Work

In my “Work” seminar today, we discussed Andrew Ross’s Fast Boat to China and Isabel Hilton’s report “Made in China” from the Granta special issue “The Factory.” Here’s a brief excerpt from the latter:

There are some sights in China I shall always remember: the young women from a battery factory, poisoned by cadmium, who pushed forward their thin haired, yellow faced little children for me to look at (they had passed on the contamination, unwittingly, to the next generation); the men who gasped for breath as they contemplated an early death from silicosis; the workers hideously mutilated by a factory fire for which they received no compensation. For the last two decades men and women like them have provided the labour that has given us cheap goods (on the shelves of Wal-Mart and elsewhere) and put fortunes into the pockets of local officials and factory owners.

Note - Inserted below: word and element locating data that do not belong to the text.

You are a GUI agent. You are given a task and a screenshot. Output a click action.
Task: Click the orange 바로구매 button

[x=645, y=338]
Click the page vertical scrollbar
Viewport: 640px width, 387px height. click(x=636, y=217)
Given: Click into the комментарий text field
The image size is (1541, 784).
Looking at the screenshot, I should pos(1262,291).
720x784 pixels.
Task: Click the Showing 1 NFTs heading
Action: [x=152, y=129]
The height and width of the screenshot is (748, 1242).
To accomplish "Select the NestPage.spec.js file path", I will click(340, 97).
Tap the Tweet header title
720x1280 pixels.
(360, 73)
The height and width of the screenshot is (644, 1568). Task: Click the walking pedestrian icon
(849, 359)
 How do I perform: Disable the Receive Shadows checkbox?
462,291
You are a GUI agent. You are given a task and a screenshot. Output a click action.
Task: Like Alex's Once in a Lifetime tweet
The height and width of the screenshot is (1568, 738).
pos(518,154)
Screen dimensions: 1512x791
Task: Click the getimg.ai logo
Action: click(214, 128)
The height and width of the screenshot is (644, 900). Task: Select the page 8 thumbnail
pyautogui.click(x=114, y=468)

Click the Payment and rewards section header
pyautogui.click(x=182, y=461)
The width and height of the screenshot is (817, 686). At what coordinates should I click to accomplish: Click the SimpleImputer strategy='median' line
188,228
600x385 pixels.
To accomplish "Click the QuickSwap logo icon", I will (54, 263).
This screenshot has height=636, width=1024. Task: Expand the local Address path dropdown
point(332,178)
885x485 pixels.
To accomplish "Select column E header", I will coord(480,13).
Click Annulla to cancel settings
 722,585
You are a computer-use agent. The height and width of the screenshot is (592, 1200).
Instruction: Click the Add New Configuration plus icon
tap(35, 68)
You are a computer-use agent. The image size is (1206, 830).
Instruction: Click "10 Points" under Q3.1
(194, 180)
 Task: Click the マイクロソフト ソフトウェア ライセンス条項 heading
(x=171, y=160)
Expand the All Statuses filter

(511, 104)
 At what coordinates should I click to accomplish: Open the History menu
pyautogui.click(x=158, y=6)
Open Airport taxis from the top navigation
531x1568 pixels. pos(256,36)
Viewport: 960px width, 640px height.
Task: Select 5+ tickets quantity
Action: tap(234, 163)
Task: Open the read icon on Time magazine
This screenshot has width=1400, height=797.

Also, Lacy Galen brought this to our notice, an article by Joshua Ferris in the Guardian, about literature and work:

The workday proves dull not only to the Computer Programmer, but to the novelist. When there’s war to attend to, and heartbreak, and class struggle and familial strife and rage against the dying light, why would one preoccupy oneself, when endeavouring to write fiction, with the nine-to-five?
Work does play an important role in literature. It just doesn’t mirror the importance or merit the attention it gets in real life. In The Great Gatsby, after surviving “that delayed Teutonic migration known as the Great War”, Nick Carraway heads east to learn the bond business. His decision comes swiftly, within the novel’s first few pages; next we know, he’s living in West Egg gainfully employed.